Krakower DiChiara LLC, New York, NY (Michael R. DiChiara of counsel), for appellant.
Proskauer Rose LLP, New York, NY (Kathleen M. McKenna and Danielle J. Moss of counsel), for respondent.
DECISION & ORDER
In an action, inter alia, to recover damages for employment discrimination on the basis of sex, sexual harassment, and unlawful retaliation in violation of Executive Law § 296, the plaintiff appeals from an order of the Supreme Court, Kings County (Richard Velasquez, J.), dated September 4, 2018. The order granted the defendant's motion pursuant to CPLR 7503 to compel arbitration of the plaintiff's claims and pursuant to CPLR 3211(a)(1) and (7) to dismiss the amended complaint.
ORDERED that the order is modified, on the law, by deleting the provision thereof granting those branches of the defendant's motion which were pursuant to CPLR 3211(a)(1) and (7) to dismiss the amended complaint, and substituting therefor a provision denying those branches of the defendant's motion; as so modified, the order is affirmed, with costs to the defendant, and all proceedings in the action are stayed pending arbitration.
In 2003, the plaintiff began working for Cedar Realty Trust, Inc., and Cedar Realty Trust Partnership, L.P. (hereinafter together CRT), as the Director of Leasing. CRT is a New York Stock Exchange listed real estate investment trust that owns, operates, and invests in a portfolio of shopping centers. The defendant is the President, Director, and Chief Executive Officer of CRT. In January 2015, the plaintiff was promoted to Chief Operating Officer of CRT. On August 3, 2015, the plaintiff and CRT entered into an agreement (hereinafter the employment agreement), which was effective retroactive to June 6, 2015. The employment agreement was signed by the plaintiff and by the defendant as President and Chief Executive Officer of CRT. The employment agreement provided, in relevant part, "that any controversy, dispute or claim of whatever nature arising out of, in connection with or in relation to the interpretation, performance or breach of this Agreement, including any claim based on contract, tort or statute, shall be settled, at the request of any party to this Agreement, through arbitration by a dispute resolution process administered by JAMS or any other mutually agreed upon arbitration firm involving final and binding arbitration." On or about February 12, 2016, CRT terminated the plaintiff's employment.

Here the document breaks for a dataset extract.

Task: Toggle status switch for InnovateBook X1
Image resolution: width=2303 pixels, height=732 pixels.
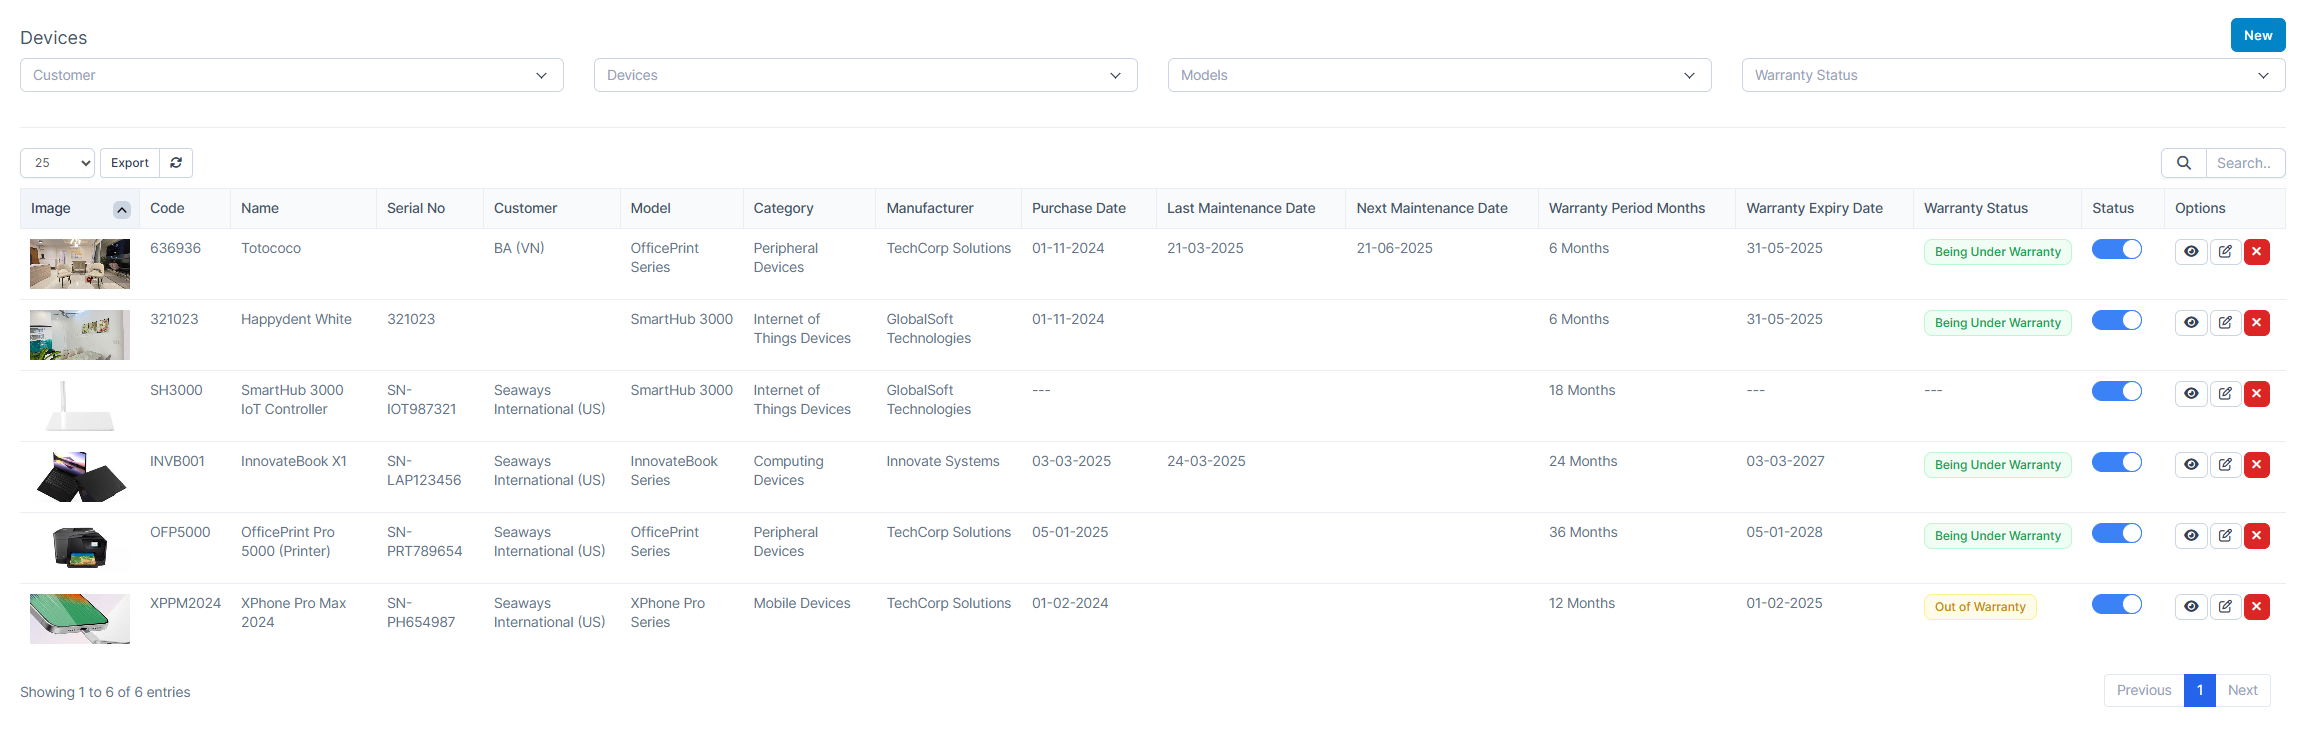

On or about April 21, 2016, the plaintiff filed a demand for arbitration before JAMS against CRT. The plaintiff asserted, inter alia, that, in violation of Executive Law § 296, while she was an employee of CRT, she was subjected to sexual harassment by the defendant and others, she [*2]was discriminated against on the basis of her gender, and that the termination of her employment constituted unlawful retaliation.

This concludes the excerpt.